▸ **DÉFI A**
Pour chacune des affirmations suivantes, dites si elle est conforme ou non à l'extrait sur les programmes d'action pour l'environnement, en citant mot pour mot le passage qui permet de trancher : (i) le 6e PAE a été adopté en 2002 ; (ii) la Commission européenne souhaitait d'elle-même renouveler l'exercice ; (iii) le 7e PAE définit douze objectifs prioritaires.
▸ **DÉFI B**
Rédigez la suite de l'extrait sur les programmes d'action pour l'environnement, en reprenant après sa dernière phrase.

▸ **EXTRAIT FOURNI**
# # # #
Les PAE ont contribué, depuis 1972, à donner un marquage vert à l'Europe, plus-value reconnus par les citoyens.

Adopté en 2002, le 6e PAE comportait une liste de 150 mesures destinées à être déclinées en règlements et directives. La grande majorité de ces actions ont été réalisées ou sont en passe de l'être : même si cela n'a pas suffi à mettre un terme à l'appauvrissement de la biodiversité, le réseau Natura 2000 a été étendu ; la protection de la santé humaine a constitué l'un des objectifs de nombre de politiques environnementales, notamment celles relatives à l'air, à l'eau et aux produits chimiques ; le lien entre les politiques relatives aux déchets et aux ressources a été renforcé, avec l'écoconception ; une contribution réelle a été apportée dans le domaine du changement climatique ; enfin, l'Union a confirmé ses engagements en faveur de la prise en considération de l'environnement dans ses relations extérieures.

La Commission européenne, une fois n'est pas coutume, n'avait pas pour ambition de renouveler l'exercice. La pression du Parlement européen, du Conseil et de la société civile a été nécessaire pour qu'elle se mette au travail et qu'elle élabore ce document de pilotage stratégique.

Le 7e PAE définit neuf objectifs prioritaires : inverser les tendances néfastes à la protection, à la conservation et à l'amélioration du capital naturel européen ; faire de l'Union européenne une économie efficace dans l'utilisation des ressources, verte, compétitive et à faibles émissions de carbone ; protéger contre les pressions et les risques pour la santé et le bien-être liés à l'environnement ; tirer le meilleur profit de la législation européenne ; perfectionner la base de connaissances qui étaye la politique de l'environnement ; garantir la réalisation d'investissements à l'appui des politiques environnementales et climatiques, et assurer des prix justes ; mettre davantage les politiques environnementales en cohérence ; renforcer le caractère durable des villes européennes ; accroître l'efficacité de l'Europe dans la lutte contre les problèmes qui se posent aux niveaux régional et mondial.

Notons que l'objectif relatif aux villes durables rejoint une préoccupation française, notre pays ayant fait de son savoir-faire dans ce domaine un axe majeur de sa politique d'exportation. Je crois que la notion de démonstrateur est cruciale.

Je reviens d'ailleurs de Chine, où les pouvoirs publics se disent preneurs de toutes nos propositions, à condition d'avoir la certitude qu'elles sont opérantes. Il faut entendre ce message, important pour nous conduire à améliorer les performances de notre politique commerciale.

La version définitive du 7e PAE a été rendue publique après le démarrage des négociations budgétaires. Pour donner corps aux ambitions environnementales de l'Europe, il aurait été utile de pouvoir les calibrer sur le plan budgétaire.

La présidence irlandaise tient à obtenir un accord politique avant son terme.
# # # #
▸ **DONNÉES FOURNIES**

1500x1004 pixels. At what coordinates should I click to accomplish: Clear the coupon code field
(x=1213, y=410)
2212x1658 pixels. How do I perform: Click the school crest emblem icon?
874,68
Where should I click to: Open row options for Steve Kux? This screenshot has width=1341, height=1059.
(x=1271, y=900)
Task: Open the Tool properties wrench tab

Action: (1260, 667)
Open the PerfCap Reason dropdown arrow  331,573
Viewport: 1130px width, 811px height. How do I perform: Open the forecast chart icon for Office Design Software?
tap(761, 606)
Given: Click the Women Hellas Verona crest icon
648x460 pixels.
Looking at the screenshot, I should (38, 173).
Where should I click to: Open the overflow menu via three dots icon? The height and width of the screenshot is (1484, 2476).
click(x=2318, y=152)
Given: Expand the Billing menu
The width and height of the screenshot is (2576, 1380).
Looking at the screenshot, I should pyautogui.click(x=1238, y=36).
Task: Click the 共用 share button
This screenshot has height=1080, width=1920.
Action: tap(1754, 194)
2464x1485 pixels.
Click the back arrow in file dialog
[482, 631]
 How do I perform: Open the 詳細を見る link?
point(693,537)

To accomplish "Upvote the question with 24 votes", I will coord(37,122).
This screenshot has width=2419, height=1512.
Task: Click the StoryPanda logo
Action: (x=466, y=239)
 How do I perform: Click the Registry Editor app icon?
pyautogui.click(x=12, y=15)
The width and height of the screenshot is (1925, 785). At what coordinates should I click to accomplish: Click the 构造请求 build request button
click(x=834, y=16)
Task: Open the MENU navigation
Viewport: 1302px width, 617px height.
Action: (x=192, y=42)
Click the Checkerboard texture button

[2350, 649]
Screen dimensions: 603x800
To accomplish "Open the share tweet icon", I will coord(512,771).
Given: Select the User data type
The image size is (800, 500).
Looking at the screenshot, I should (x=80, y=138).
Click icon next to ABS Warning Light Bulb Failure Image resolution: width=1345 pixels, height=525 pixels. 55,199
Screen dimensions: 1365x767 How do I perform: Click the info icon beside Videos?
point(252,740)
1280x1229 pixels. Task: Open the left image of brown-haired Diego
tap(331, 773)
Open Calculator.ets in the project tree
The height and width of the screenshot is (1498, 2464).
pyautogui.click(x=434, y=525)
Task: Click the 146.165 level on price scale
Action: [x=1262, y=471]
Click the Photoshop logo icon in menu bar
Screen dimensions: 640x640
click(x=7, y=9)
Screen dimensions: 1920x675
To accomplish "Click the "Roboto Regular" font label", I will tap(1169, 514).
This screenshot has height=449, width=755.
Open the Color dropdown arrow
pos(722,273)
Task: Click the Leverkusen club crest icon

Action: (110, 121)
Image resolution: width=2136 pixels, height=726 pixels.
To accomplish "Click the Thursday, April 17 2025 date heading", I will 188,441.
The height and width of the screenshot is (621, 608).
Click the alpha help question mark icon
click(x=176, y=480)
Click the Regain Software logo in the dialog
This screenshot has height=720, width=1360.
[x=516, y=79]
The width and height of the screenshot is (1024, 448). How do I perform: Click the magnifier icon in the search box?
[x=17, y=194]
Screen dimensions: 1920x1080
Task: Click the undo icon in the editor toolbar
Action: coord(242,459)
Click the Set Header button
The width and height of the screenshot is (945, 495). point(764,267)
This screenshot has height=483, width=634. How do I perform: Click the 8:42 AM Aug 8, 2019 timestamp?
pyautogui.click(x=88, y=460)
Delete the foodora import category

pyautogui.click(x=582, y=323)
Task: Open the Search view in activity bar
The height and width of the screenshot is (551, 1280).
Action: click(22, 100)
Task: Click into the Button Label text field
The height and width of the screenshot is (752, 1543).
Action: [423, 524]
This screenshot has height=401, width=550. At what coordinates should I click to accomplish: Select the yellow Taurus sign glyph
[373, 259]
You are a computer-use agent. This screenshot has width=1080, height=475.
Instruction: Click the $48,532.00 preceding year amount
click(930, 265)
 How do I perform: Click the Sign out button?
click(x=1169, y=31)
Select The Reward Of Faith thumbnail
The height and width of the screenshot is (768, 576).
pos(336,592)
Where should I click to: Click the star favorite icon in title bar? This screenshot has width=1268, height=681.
# # # #
▸ **RÉSULTAT OBTENU A**
(i) Oui : « Adopté en 2002, le 6e PAE comportait une liste de 150 mesures ».
(ii) Non : « La Commission européenne, une fois n'est pas coutume, n'avait pas pour ambition de renouveler l'exercice ».
(iii) Non : « Le 7e PAE définit neuf objectifs prioritaires ».

▸ **RÉSULTAT OBTENU B**
Gaston Franco, rapporteur du texte au Parlement européen, milite pour un resserrement des relations entre parlementaires nationaux français et parlementaires européens français, afin de pouvoir échanger efficacement et de mieux agir dans les luttes subtiles internes au Parlement européen.

L'application de la réglementation européenne est un sujet qui commence à coûter très cher à la France eu égard aux amendes potentielles. Je ne souhaite pas que nous échappions à nos responsabilités mais je questionne la finalité. S'il s'agit d'améliorer la protection de l'environnement et de mettre en oeuvre les stratégies européennes, nous devons exercer un examen critique sur la méthode.

La tactique consistant à s'adresser systématiquement à la Cour de justice de l'Union européenne en cas de non-application de la réglementation provoque des frustrations car c'est généralement dû à un manque de moyens humains, de ressources financières ou d'accompagnement technique – même s'il arrive aussi, je ne le nie pas, que les États membres fassent preuve de mauvaise foi.

Je ne suis évidemment pas favorable à un abandon du système des amendes mais je serais partisan de la mise en place d'un dialogue constructif permettant de comprendre pourquoi les États membres bloquent. J'insiste : l'idée n'est pas de dédouaner mais d'aider.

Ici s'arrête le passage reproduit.